Well, you add more more to the if statements. And yeah, so I ended up with this nightmare of code. Um, and so just kind of uh we got to go back to the drawing board. Now, a couple of interesting things did come out of this and I'm going to tie it back to the things I was talking about with Needler. There was a point in mentioning that and that's that I said, okay, you know, one of the good learnings here is I know I needed to do uh like analytics on uh the orchestration. I needed to get success rates for tools, all this stuff. I've built it by vibe coating it, but it's not like done in a good way. It's kind of scattered everywhere, not really reusable. Let's address that. So, I went back to Needler to go start building it. And then I ended up realizing when I checked the documentation that Microsoft did already build a bunch of that.

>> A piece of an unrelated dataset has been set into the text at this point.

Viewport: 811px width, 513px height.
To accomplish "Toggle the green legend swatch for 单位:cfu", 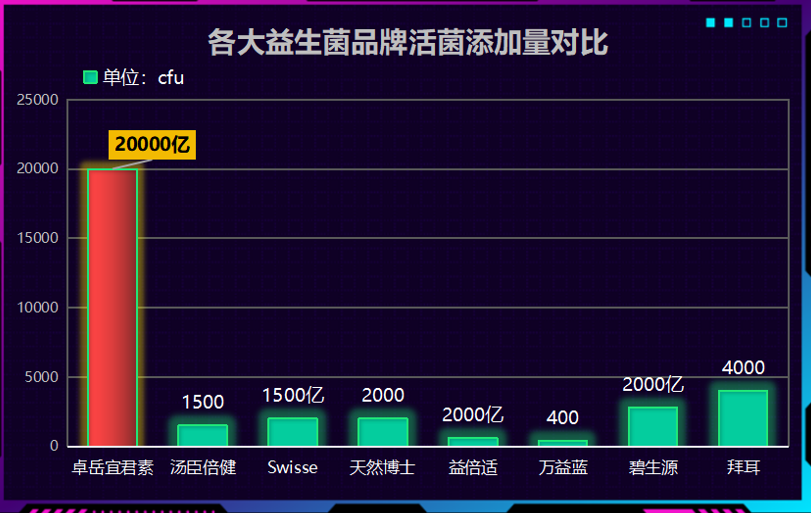I will click(x=90, y=78).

So, um, it was helpful because it made me say, "Maybe you should go read the documentation before you dive into any of this stuff, you big dummy." Um, yeah. So, I wasted a ton of time and, uh, I'm going to go back to the drawing board on a bunch of these pieces now that I see what's available. I see that they had some middleware type of um, tech that I can hook into. So, yeah. No, like having that knowledge now, I'm like, "Oh, man. I would have done things a lot more differently. So, um, at least I got that learning. So, that's what I've been up to. Um, feel kind of stupid after going through a bunch of that, but that's okay. So, I'll be taking those learnings and still playing around with Microsoft Agent Framework and looking forward to it. So, thanks for watching. I will see you in the next one.

Take care.

Frequently Asked Questions

These Q&A summaries are AI-generated from the video transcript and may not reflect my exact wording. Watch the video for the full context.

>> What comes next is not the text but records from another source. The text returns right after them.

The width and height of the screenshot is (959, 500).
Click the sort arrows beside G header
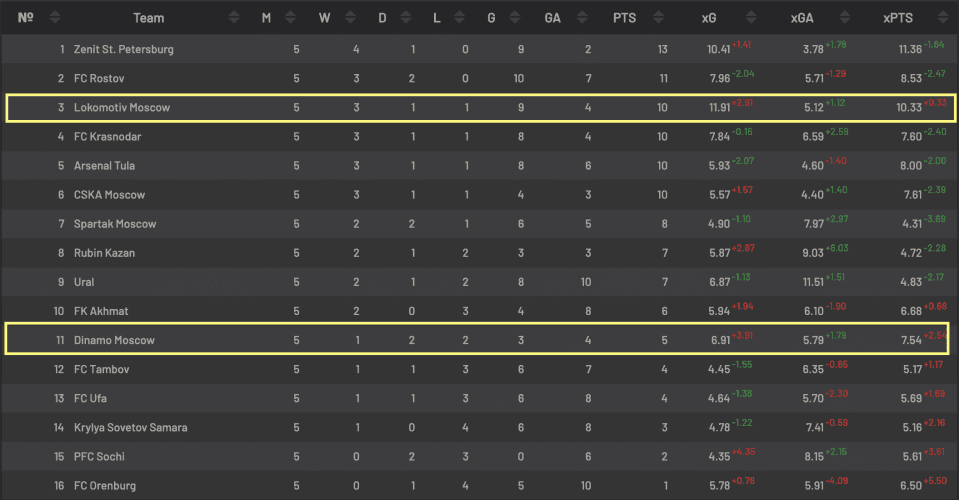click(522, 18)
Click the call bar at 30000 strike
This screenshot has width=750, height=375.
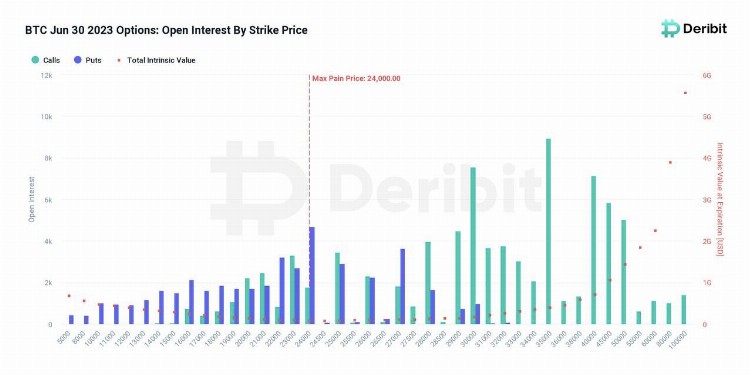coord(473,246)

How do you handle switching between Copilot CLI and Claude Code when you hit API rate limits?
I switched back to Claude because Copilot CLI started hitting rate limits and API errors nonstop, even though my budget said I had plenty left. I tried to balance between Claude and Copilot CLI rather than derail my work to switch completely. I don’t think Claude is clearly better in my experience, and both interfaces are quite similar, but the outages pushed me back to Claude.
What issues did you experience with Claude regarding instruction files and guidance?
I felt like Claude was back in stupid mode, and the guidance from my agents MD files and pre-commit hooks that I relied on with Copilot vanished. I found that it would write code but not write the tests, wouldn’t commit correctly, and sometimes the tests didn’t compile. I wasn’t sure if migrating to an agent MD file was the issue, so I had to check whether I had migrated correctly.
What did you learn about building orchestration with Needler and Microsoft Agent Framework?
I learned I needed to do analytics on the orchestration and to build reusable components instead of vibing through it. I checked the Microsoft documentation and realized they had already built a lot of that tooling, which made me rethink my approach. I wasted a ton of time and will go back to the drawing board, using the documented middleware and Needler in a more structured way.